Zaman telah mengubah makna jabatan. Sekarang jabatan dipahami sebagai pintu untuk pembuka semua fasilitas dan kesenangan. Manusia berlomba-loma untuk mendapatkannya karena mereka mengejar popularitas dan kesenangan. Prinsip inilah yang kemudian memunculkan sebuah ‘teori baru’ tetang jabatan, bahwa jabatan itu harus dikejar, dimiliki dan dipertahankan dengan segala cara.

Kalau kita kembalikan kepada makna yang benar tentang jabatan, maka ketika seseorang memiliki jabatan harus punya relevansi dengan tugas dan amanah serta kemampuan untuk dapat mengembannya. Orang yang berhak atas satu jabatan adalah orang yang mampu mengemban dan mempertanggungjawabkan tugas jabatan tersebut  Oleh karena itu jabatan itu tidak untuk diminta dan dikejar kecuali kita sangat yakin dengannya bahwa kita mampu mewujudkan semua tugas yang harus dihadirkan oleh  eorang pejabat.
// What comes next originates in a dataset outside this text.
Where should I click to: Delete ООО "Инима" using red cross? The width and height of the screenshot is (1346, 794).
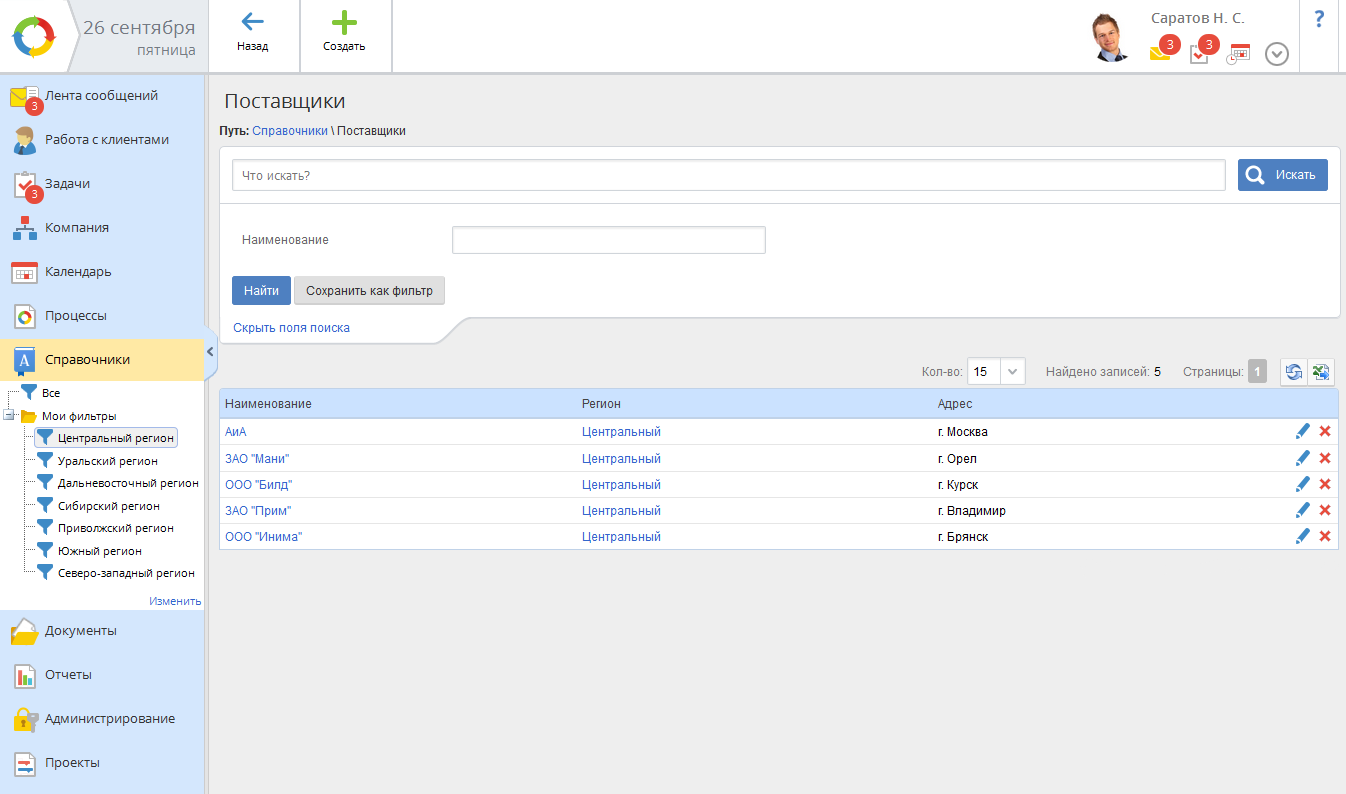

Ketika sebuah jabatan hadir dan menawar diri kita sedangkan kita tidak relevan dengan jabatan dan kedudukan itu maka sewajarnya kita menolaknya. Penolakan tersebut menjadi sesuatu yang patut dilakukan karena ketika jabatan diambil maka bukannya keberhasilan yang akan diraih tetapi sebuah kegagalan karena secara kemampuan tidak sanggup untuk mengemban.  Pada kondisi tersebut maka jabatan itu menjadi tidak penting bahkan layak ditolak. 

Ketika kita berada diantara manusia-manusia lain dan kita memahami nilai sebuah jabatan, maka sebenarnya tidak ada  kelebihan antara kita kecuali orang yang mengemban sebuah jabatan, dialah yang paling berat diantara mereka.  Maka sudah sewajarnyanya, apabila ada manusia yang merasa pantas menyandang jabatan dan kekuasaan, tugas utama mereka adalah menunjukkan dengan nyata tugas dan solusi mana yang telah dapat dia hadirkan dengan jabatan dan kekuasaan tersebut. Kembalikan saja tentang  semua jabatan itu pada subtansinya yaitu bahwa jabatan itu adalah beban yang akan menjadi penyesalan di akhirat kecuali yang bisa menunaikan dengan prima.